Llegó a casa un poco cansado. Fue al cuarto de baño y experimentó un suplicio peor que el de otras veces. En resumidas cuentas, su segunda jornada de jubilado había sido de lo más complicada. Lo mejor era tumbarse un poco en la cama.

Llamada con los nudillos a la puerta. -La cena está servida, señor. Se había quedado dormido. Antes de bajar se lavó con abundante agua, pero la ligera sensación de embotamiento no disminuyó. Primero el mareo y después el accidente: dos sobresaltos en el mismo día eran decididamente demasiados para un hombre entrado en años. Encontró a Adele esperándolo sentada.

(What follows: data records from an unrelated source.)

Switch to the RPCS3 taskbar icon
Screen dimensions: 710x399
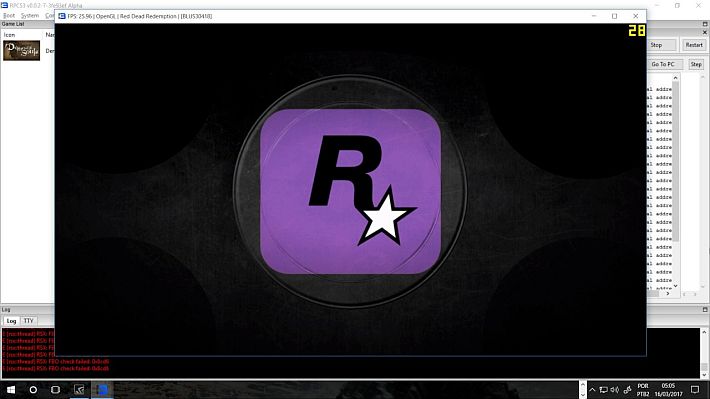coord(102,389)
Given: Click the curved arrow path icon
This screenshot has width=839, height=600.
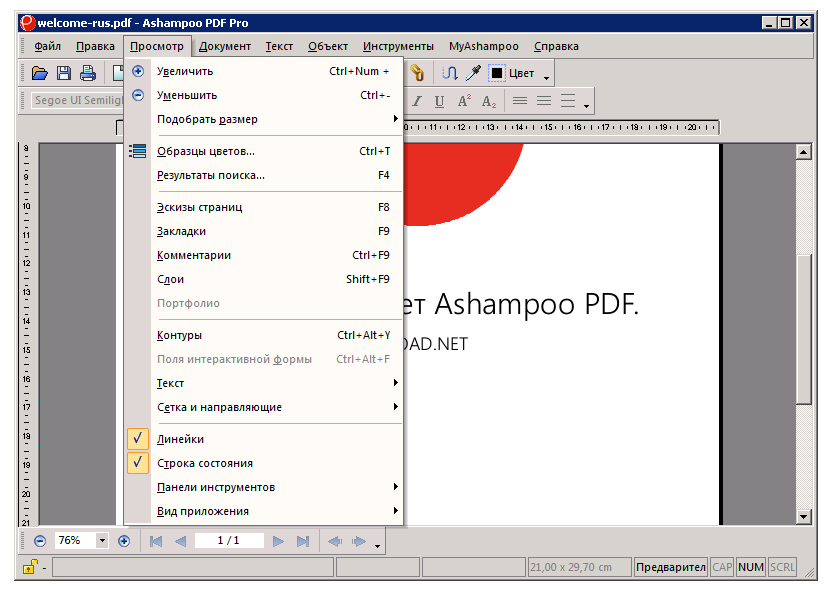Looking at the screenshot, I should pyautogui.click(x=452, y=72).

Le dijo que Daniele había salido a cenar con unos amigos, pero enseguida notó que algo no marchaba bien. -Estás muy pálido. ¿Te encuentras mal? ¿Has discutido con Ardizzone? -He tenido un accidente. -¿Tú? -exclamó. Y de repente ansiosa-: ¿Te has hecho daño? -Solícita y sinceramente preocupada. no, pero el coche sí. -El coche no importa. Ya se encargará mi planchista. -Eso precisamente quería pedirte. Pero la verdad es que no podía tragarse la sopa. -¿No te la tomas? A mediodía tampoco has comido. -Esta noche estoy un poco alterado. -Por lo menos cómete la fruta. Te la pelo yo. -De acuerdo. -¿Qué tal con el viejo Ardizzone? -He aceptado. Ancha sonrisa. -No sabes cuánto me alegro. -¿Por qué? -Cariño mío, acostumbrado como estás a trabajar, te volverías loco si te quedaras todo el día en casa sin hacer nada. «Tú también te volverías loca teniéndome todo el día en casa -pensó él-. Y Daniele no lo soportaría.» -Mejor así para todos. -¿Qué dan esta noche en la tele? -Una película antigua que promete bastante. Una aventura romántica; verás como a ti también te gusta.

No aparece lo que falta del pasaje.